McKenzie Stough, a digital media associate for the university, felt that this approach succeeded because it presented an “authentic” view of the university experience.
“Our storytellers document their everyday life, capturing the subtleties of the student experience in Georgetown that don’t traditionally gain a lot of marketing attention,” she said.
“They broadcast the mundane: all-nighters in the library, applying for internships, decorating your dorm room or working out in the campus gym. Their unfiltered selfie-style videos resonate with our most important audiences because they’re so real.”
Being “authentic”, she said, also means engaging with a student audience on their level through social media.
“Use the platforms they’re using, and use them the way your audiences are. Speak to them the way they speak to each other. Find the people to whom your audiences relate, and ask them to share their stories on your behalf,” she said.
Go against your marketing instincts
While it may seem counterintuitive, Ruth Arnold, director of strategic projects and public affairs at the University of Sheffield, advised aspiring university marketers to try going against their marketing instincts.

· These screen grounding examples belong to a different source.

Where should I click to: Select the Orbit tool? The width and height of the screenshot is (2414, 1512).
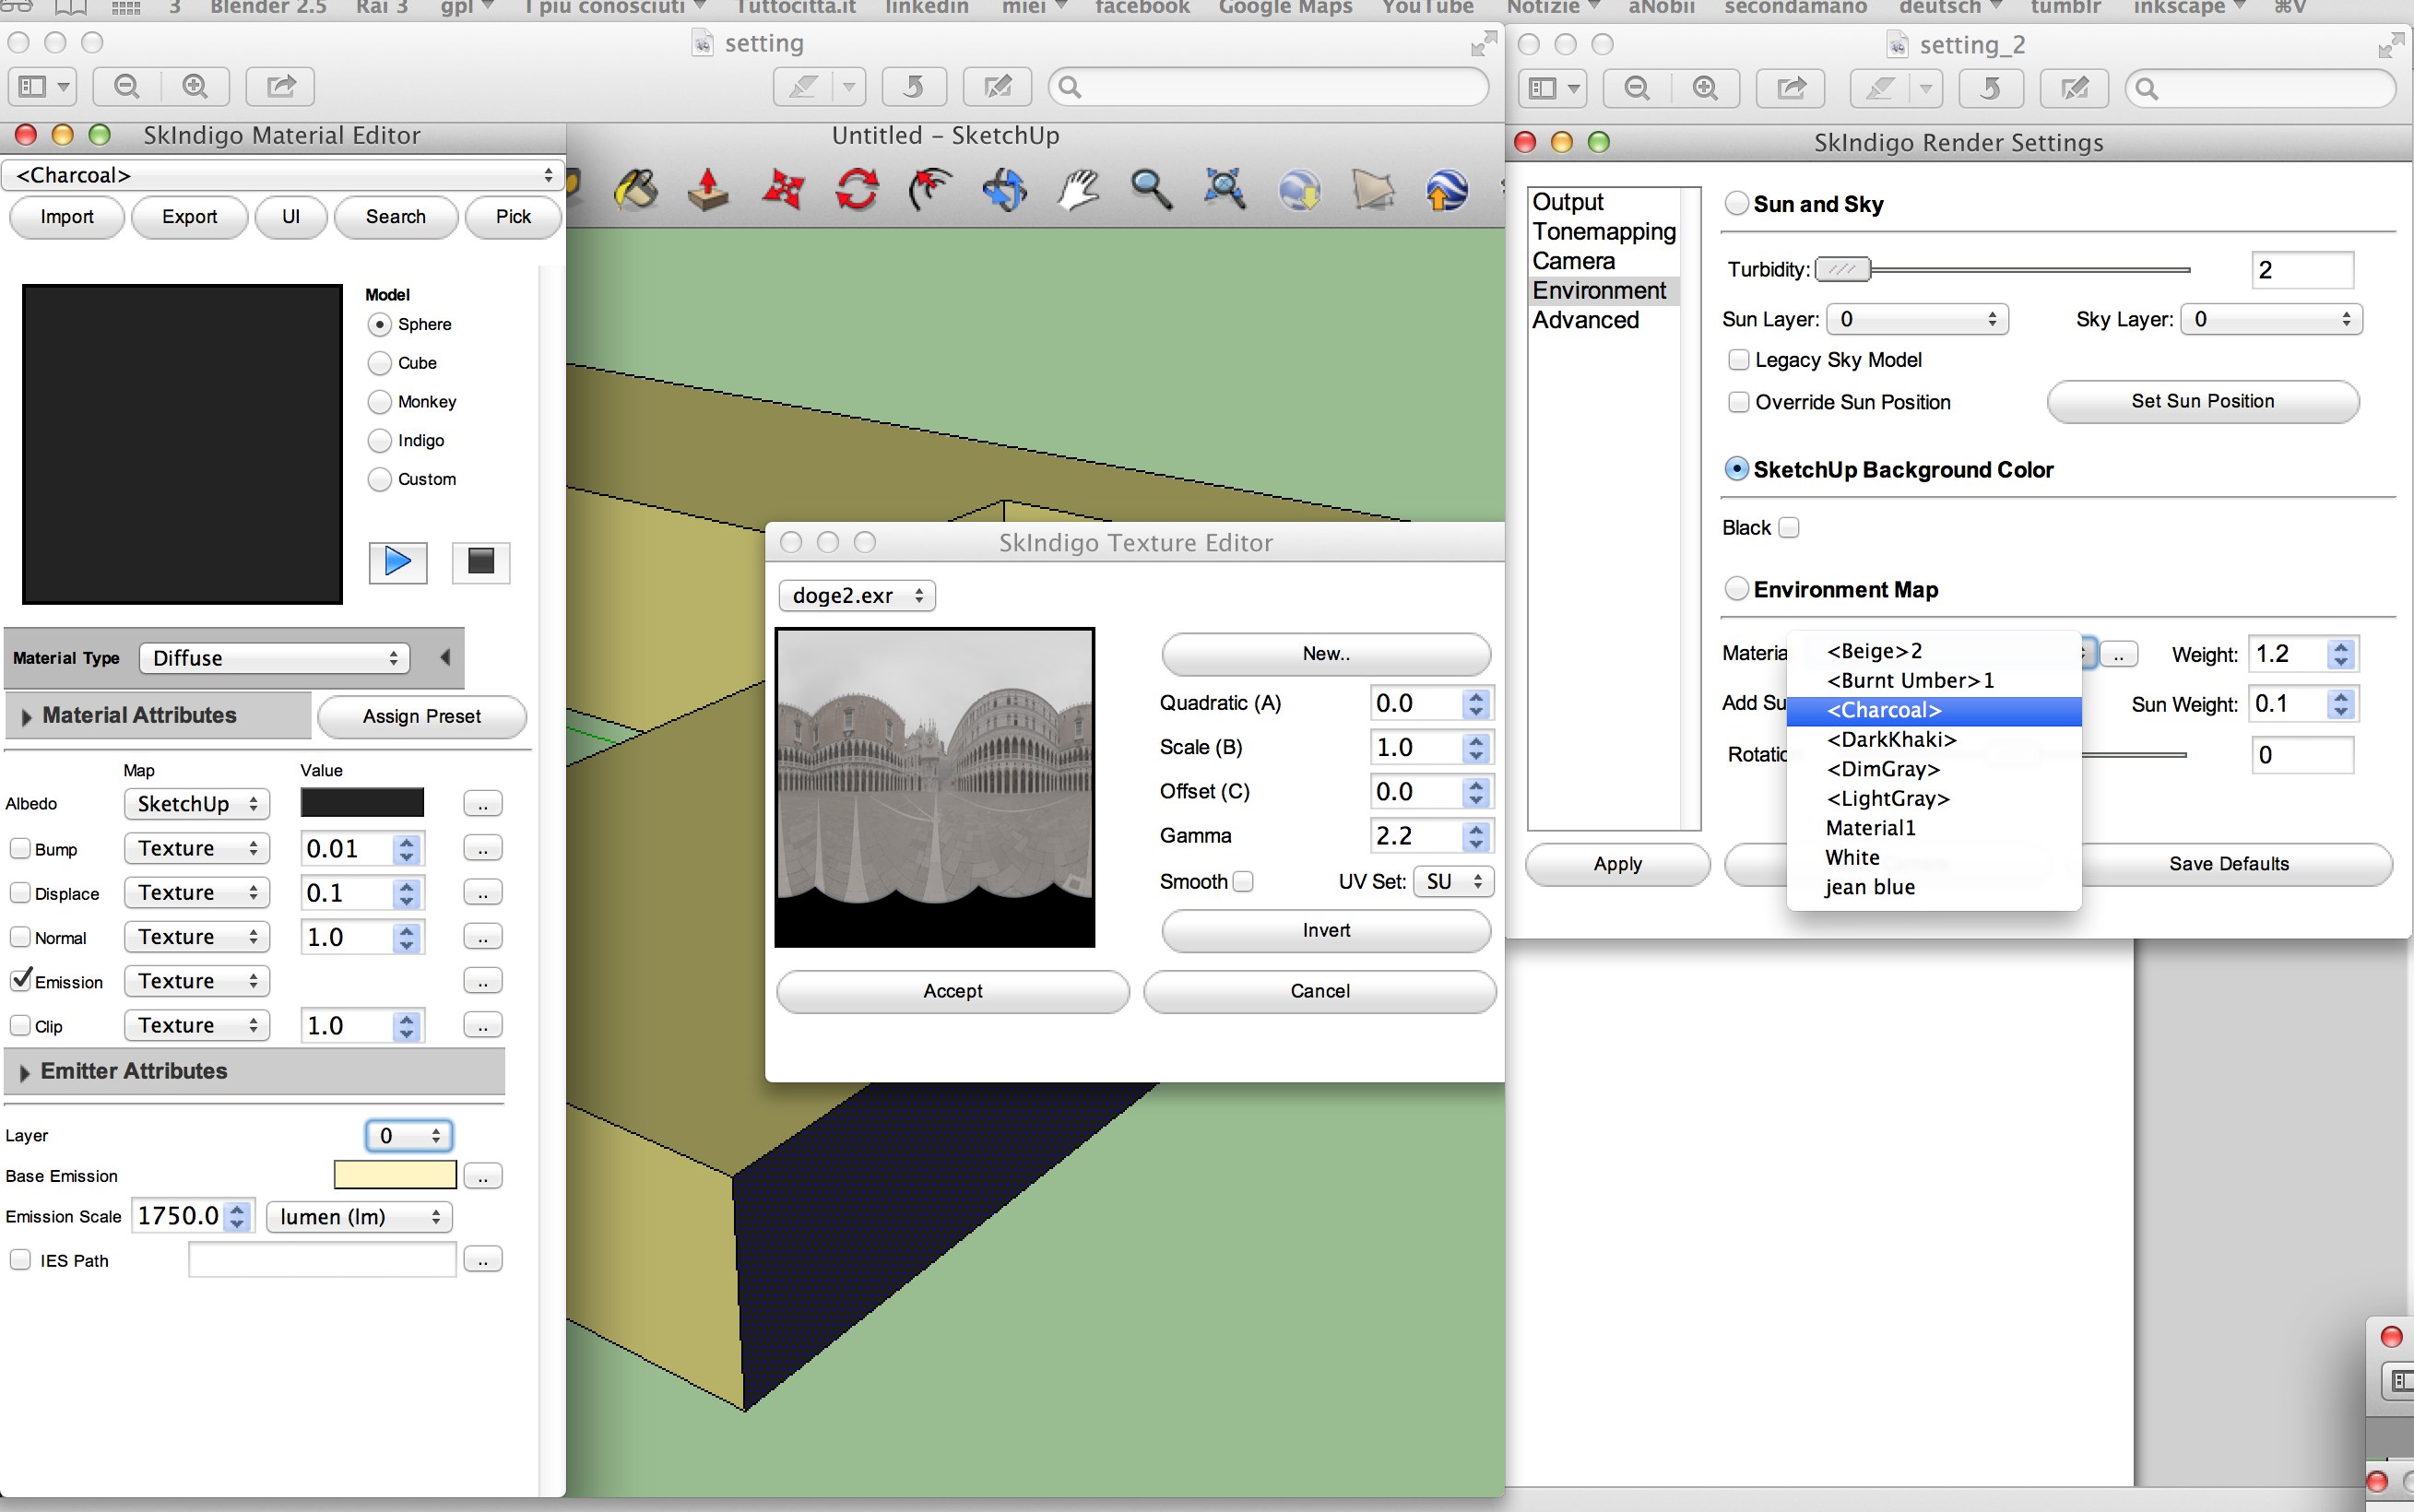tap(1004, 189)
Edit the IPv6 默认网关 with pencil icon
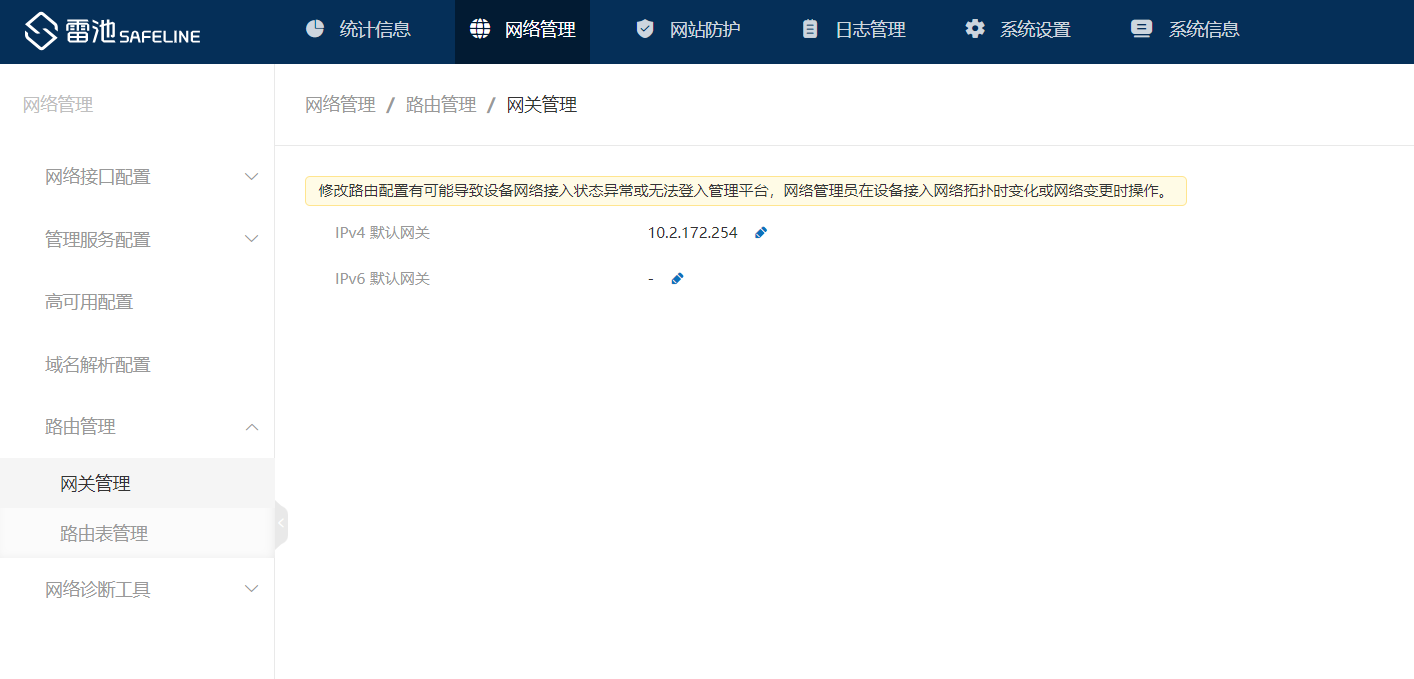The height and width of the screenshot is (679, 1414). point(677,278)
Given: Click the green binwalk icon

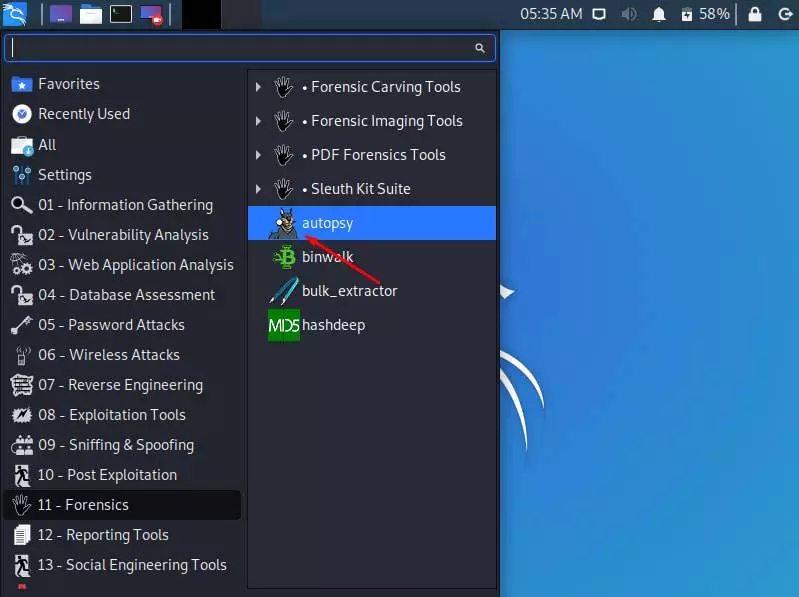Looking at the screenshot, I should click(x=284, y=258).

In 2013, she helped to launch the #WeAreInternational campaign, which celebrated the contribution of overseas students.
“Although it has been praised as a marketing campaign, in fact #WeAreInternational never was that. Marketing is typically motivated by competitive advantage. This was about a common identity,” said Ms Arnold.
The campaign was created as a reaction to the growing mood of xenophobia in the media and political debate.
“We felt a need to tell the positive story, to say why international staff and students were so important. I don’t think we realised then just how big an issue this would become, and not just for universities,” Ms Arnold said.
“To amplify the message, we knew we had to work with others, and that meant going against the usual marketing instincts – no logos, nothing to identify our specific university. Having said that, we have used every tool in the book to try to get a message across.”
Engage with your audience
Engagement was crucial to the University of Melbourne’s award-winning Made Possible by Melbourne campaign, which celebrated the institution’s research endeavours in a free exhibition around the city.
“By turning the city of Melbourne into an interactive exhibition highlighting 14 key research projects and their contribution and impact, we were able to reach out to people in a new and innovative way,” said Andrew James, associate director of marketing and communications at the institution.
To bring the project to life, a series of public events were held in Melbourne’s central business district, including a “world-changing cafeteria”.
“Visitors could eat a bowl of rice pudding and learn about our new rice with increased levels of iron to tackle ‘hidden hunger’,” he said. “Water bottles branded with tongue-in-cheek descriptions such as ‘Fresh Festering Swamp’ or ‘Clear Contaminated Springs’ could be filled to learn about our innovation that can turn any water into drinking water.”